Written problem:
Copy the items below word for word, from the very first line through the line containing "Open the help question mark in", including that line.

Available records:
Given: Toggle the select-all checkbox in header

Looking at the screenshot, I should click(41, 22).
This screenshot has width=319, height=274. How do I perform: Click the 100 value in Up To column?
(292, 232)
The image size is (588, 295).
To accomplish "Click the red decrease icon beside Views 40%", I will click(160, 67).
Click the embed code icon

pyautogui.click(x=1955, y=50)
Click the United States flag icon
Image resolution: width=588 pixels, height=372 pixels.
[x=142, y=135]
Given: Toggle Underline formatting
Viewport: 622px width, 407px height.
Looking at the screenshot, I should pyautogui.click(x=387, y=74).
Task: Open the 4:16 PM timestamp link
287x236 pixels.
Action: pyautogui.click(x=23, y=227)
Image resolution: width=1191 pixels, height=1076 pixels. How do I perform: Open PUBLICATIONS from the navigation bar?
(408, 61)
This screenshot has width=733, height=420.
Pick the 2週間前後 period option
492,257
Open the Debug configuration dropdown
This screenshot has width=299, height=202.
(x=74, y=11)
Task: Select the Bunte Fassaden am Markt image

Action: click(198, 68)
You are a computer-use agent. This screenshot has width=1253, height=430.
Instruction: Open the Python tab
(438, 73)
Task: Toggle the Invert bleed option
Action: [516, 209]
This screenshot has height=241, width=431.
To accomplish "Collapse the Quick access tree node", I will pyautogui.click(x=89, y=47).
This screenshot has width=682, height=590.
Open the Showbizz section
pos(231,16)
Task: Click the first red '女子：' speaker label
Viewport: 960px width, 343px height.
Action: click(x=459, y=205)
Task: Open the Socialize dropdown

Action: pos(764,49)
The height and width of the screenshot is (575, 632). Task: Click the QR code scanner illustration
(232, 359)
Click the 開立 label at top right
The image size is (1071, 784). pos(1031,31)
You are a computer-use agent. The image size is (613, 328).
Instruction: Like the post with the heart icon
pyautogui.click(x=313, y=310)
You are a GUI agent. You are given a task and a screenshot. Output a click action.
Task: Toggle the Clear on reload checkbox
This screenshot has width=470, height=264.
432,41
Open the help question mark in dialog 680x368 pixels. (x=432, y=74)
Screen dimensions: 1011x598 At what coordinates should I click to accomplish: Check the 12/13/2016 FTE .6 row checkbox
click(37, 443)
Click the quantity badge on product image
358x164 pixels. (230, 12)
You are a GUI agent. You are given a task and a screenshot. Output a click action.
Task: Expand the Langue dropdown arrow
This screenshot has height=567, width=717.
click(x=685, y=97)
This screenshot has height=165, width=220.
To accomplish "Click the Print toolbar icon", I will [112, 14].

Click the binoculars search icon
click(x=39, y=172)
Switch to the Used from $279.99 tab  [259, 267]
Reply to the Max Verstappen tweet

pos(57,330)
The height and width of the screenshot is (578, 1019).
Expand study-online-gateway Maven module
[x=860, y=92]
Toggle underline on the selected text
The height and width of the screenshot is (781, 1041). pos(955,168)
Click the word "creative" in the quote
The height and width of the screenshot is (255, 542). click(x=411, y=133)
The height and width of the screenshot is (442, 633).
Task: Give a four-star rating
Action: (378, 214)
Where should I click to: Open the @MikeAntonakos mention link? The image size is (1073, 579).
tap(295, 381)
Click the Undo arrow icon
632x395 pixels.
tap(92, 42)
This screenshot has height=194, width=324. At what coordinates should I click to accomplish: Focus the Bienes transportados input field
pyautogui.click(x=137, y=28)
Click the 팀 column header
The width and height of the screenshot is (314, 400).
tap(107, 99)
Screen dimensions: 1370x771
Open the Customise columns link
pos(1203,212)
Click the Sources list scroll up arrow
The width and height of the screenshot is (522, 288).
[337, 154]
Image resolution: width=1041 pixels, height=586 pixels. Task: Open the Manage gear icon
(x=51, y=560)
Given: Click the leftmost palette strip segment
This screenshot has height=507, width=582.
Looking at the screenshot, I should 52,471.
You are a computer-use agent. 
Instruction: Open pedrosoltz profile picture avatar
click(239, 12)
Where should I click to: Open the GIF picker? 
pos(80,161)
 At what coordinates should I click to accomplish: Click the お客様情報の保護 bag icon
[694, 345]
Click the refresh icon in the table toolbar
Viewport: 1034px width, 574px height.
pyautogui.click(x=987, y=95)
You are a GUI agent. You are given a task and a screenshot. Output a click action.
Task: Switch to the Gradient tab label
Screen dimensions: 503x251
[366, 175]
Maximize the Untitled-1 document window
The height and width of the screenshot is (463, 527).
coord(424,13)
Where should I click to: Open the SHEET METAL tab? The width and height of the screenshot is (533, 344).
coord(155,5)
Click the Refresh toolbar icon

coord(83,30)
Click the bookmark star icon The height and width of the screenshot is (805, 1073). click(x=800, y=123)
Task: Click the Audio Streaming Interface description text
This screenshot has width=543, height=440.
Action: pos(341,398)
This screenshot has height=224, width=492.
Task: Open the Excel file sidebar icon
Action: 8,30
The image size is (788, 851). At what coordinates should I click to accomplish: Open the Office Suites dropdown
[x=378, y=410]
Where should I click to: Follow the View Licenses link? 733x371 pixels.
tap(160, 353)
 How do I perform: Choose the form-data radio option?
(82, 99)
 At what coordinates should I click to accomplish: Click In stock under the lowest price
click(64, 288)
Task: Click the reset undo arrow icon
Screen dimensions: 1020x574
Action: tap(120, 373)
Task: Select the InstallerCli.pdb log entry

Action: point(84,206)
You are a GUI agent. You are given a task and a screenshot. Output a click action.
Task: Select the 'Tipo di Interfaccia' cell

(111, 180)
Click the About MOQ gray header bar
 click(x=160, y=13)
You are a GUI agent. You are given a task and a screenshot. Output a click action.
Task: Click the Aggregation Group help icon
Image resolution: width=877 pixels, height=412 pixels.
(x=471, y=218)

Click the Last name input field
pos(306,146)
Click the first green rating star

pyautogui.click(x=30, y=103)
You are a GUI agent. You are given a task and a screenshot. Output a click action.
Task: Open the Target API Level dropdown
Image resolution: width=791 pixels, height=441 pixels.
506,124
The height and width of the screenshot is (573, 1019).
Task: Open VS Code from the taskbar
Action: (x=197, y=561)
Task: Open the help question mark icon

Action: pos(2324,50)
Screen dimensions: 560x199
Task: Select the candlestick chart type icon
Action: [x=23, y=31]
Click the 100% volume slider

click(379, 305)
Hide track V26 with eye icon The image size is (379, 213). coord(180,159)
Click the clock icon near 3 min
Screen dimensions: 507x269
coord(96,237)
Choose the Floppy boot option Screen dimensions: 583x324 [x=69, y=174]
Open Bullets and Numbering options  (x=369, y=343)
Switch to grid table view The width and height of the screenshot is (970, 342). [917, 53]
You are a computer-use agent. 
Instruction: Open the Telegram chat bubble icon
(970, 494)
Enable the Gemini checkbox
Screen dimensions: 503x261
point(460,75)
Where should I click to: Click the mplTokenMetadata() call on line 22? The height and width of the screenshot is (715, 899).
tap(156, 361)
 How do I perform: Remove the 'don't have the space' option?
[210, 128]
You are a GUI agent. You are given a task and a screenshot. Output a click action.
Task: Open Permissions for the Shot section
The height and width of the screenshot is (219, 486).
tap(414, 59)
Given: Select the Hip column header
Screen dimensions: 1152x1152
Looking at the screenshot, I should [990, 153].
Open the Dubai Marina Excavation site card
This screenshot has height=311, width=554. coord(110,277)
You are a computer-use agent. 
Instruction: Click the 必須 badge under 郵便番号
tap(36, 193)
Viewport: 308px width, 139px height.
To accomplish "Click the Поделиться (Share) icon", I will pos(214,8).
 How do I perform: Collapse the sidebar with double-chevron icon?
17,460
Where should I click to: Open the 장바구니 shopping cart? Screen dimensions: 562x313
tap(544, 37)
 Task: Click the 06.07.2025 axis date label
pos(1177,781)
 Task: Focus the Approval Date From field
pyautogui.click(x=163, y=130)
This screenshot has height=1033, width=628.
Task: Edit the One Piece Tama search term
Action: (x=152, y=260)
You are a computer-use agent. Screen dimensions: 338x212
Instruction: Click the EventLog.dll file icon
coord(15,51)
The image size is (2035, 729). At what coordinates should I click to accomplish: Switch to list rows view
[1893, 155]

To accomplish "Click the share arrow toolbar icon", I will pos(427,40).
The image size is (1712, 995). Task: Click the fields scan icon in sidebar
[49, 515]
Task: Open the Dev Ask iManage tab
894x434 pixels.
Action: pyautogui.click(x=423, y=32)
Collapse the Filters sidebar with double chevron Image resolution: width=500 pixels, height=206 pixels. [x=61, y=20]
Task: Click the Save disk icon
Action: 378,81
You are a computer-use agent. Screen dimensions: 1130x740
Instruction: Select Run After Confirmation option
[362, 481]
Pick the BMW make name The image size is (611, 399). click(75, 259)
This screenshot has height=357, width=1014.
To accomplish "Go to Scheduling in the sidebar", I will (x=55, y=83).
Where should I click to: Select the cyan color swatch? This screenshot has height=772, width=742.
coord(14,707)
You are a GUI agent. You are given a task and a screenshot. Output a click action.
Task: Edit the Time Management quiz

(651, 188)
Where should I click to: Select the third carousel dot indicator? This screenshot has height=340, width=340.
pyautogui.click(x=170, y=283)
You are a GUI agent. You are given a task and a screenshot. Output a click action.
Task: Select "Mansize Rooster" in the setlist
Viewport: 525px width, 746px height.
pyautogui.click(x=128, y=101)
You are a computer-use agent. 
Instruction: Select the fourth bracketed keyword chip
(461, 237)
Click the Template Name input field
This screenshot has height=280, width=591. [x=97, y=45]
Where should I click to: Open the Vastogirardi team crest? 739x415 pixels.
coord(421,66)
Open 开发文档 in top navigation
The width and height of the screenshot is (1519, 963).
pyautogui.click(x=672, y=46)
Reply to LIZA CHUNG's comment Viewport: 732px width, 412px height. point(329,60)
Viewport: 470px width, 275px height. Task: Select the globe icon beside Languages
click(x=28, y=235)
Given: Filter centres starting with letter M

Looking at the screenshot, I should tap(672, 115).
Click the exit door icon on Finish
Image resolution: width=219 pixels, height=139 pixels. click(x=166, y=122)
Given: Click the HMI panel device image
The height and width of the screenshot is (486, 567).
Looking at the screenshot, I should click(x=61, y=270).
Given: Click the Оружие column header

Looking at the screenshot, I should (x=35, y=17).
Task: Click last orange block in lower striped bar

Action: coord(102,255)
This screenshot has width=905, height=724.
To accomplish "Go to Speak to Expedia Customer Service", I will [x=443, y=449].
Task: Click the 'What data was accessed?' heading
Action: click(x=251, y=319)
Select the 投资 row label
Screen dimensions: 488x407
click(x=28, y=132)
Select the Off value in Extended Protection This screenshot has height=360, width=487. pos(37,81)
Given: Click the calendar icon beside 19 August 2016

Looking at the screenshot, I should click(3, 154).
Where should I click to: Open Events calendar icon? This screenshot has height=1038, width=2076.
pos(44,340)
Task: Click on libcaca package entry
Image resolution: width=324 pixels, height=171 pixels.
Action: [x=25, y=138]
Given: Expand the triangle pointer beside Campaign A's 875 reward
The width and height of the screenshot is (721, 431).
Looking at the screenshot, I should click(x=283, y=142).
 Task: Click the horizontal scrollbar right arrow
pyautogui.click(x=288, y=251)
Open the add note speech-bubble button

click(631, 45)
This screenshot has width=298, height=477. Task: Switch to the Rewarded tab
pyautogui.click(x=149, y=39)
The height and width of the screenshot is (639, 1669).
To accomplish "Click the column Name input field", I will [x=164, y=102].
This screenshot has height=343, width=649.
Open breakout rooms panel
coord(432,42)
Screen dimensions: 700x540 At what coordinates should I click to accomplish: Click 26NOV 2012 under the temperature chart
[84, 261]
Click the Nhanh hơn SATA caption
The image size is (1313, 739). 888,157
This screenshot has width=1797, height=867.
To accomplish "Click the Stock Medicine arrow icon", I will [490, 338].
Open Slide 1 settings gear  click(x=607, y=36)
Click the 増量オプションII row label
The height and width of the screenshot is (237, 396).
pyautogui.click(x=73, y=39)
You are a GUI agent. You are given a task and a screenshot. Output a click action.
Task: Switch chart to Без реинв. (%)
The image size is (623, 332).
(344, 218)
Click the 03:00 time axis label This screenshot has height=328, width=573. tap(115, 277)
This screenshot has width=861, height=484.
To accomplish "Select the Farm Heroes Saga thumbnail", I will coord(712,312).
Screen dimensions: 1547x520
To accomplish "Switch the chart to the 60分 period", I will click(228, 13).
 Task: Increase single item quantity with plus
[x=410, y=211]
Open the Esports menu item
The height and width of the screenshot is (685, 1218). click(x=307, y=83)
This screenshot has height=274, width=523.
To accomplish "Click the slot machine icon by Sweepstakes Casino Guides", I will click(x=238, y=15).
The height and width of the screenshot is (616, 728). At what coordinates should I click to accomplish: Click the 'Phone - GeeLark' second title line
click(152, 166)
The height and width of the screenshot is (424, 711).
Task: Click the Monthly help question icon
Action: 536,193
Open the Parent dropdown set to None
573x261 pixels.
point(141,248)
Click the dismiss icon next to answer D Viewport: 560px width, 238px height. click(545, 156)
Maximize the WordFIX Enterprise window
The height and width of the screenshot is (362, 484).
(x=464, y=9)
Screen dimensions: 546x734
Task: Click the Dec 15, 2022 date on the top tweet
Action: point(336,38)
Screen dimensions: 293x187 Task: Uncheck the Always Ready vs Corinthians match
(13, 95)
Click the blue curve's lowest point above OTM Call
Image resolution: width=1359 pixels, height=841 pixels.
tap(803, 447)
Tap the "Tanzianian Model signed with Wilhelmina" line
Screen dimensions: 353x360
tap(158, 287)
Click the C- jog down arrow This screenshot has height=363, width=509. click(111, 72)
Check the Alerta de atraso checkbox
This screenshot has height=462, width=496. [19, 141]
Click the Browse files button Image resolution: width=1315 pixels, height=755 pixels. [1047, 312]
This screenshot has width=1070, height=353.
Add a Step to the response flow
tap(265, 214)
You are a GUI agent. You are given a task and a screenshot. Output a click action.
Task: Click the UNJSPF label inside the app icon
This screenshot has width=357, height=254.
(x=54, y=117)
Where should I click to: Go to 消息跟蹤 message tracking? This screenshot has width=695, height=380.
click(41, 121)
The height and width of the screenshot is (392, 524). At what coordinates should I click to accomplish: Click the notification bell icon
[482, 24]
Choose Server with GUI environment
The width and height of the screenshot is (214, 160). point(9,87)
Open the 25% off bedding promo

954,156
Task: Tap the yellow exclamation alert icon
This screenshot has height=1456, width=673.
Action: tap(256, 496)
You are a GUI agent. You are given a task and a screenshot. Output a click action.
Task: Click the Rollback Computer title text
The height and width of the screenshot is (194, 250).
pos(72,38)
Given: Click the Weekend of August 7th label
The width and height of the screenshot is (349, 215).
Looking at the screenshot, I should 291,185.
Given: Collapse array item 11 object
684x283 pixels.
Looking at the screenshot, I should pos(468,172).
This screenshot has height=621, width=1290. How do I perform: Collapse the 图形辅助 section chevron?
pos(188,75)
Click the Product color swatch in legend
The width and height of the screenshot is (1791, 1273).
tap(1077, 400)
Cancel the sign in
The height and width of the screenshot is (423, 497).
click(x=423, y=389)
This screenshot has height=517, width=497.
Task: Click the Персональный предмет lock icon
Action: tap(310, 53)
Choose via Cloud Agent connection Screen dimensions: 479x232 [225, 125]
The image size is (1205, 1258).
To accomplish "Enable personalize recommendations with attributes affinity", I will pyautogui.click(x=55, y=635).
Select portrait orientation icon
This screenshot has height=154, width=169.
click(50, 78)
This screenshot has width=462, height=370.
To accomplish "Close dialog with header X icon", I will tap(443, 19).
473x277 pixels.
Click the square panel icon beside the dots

Solution to the problem:
Given: Toggle the select-all checkbox in header

Looking at the screenshot, I should click(41, 22).
This screenshot has width=319, height=274. How do I perform: Click the 100 value in Up To column?
(292, 232)
The image size is (588, 295).
To accomplish "Click the red decrease icon beside Views 40%", I will click(160, 67).
Click the embed code icon

pyautogui.click(x=1955, y=50)
Click the United States flag icon
Image resolution: width=588 pixels, height=372 pixels.
[x=142, y=135]
Given: Toggle Underline formatting
Viewport: 622px width, 407px height.
Looking at the screenshot, I should pyautogui.click(x=387, y=74).
Task: Open the 4:16 PM timestamp link
287x236 pixels.
Action: pyautogui.click(x=23, y=227)
Image resolution: width=1191 pixels, height=1076 pixels. How do I perform: Open PUBLICATIONS from the navigation bar?
(408, 61)
This screenshot has width=733, height=420.
Pick the 2週間前後 period option
492,257
Open the Debug configuration dropdown
This screenshot has width=299, height=202.
(x=74, y=11)
Task: Select the Bunte Fassaden am Markt image

Action: click(198, 68)
You are a computer-use agent. This screenshot has width=1253, height=430.
Instruction: Open the Python tab
(438, 73)
Task: Toggle the Invert bleed option
Action: [516, 209]
This screenshot has height=241, width=431.
To accomplish "Collapse the Quick access tree node", I will pyautogui.click(x=89, y=47).
This screenshot has width=682, height=590.
Open the Showbizz section
pos(231,16)
Task: Click the first red '女子：' speaker label
Viewport: 960px width, 343px height.
Action: click(x=459, y=205)
Task: Open the Socialize dropdown

Action: pos(764,49)
The height and width of the screenshot is (575, 632). Task: Click the QR code scanner illustration
(232, 359)
Click the 開立 label at top right
The image size is (1071, 784). pos(1031,31)
You are a computer-use agent. The image size is (613, 328).
Instruction: Like the post with the heart icon
pyautogui.click(x=313, y=310)
You are a GUI agent. You are given a task and a screenshot. Output a click action.
Task: Toggle the Clear on reload checkbox
This screenshot has width=470, height=264.
432,41
Open the help question mark in dialog 680x368 pixels. (x=432, y=74)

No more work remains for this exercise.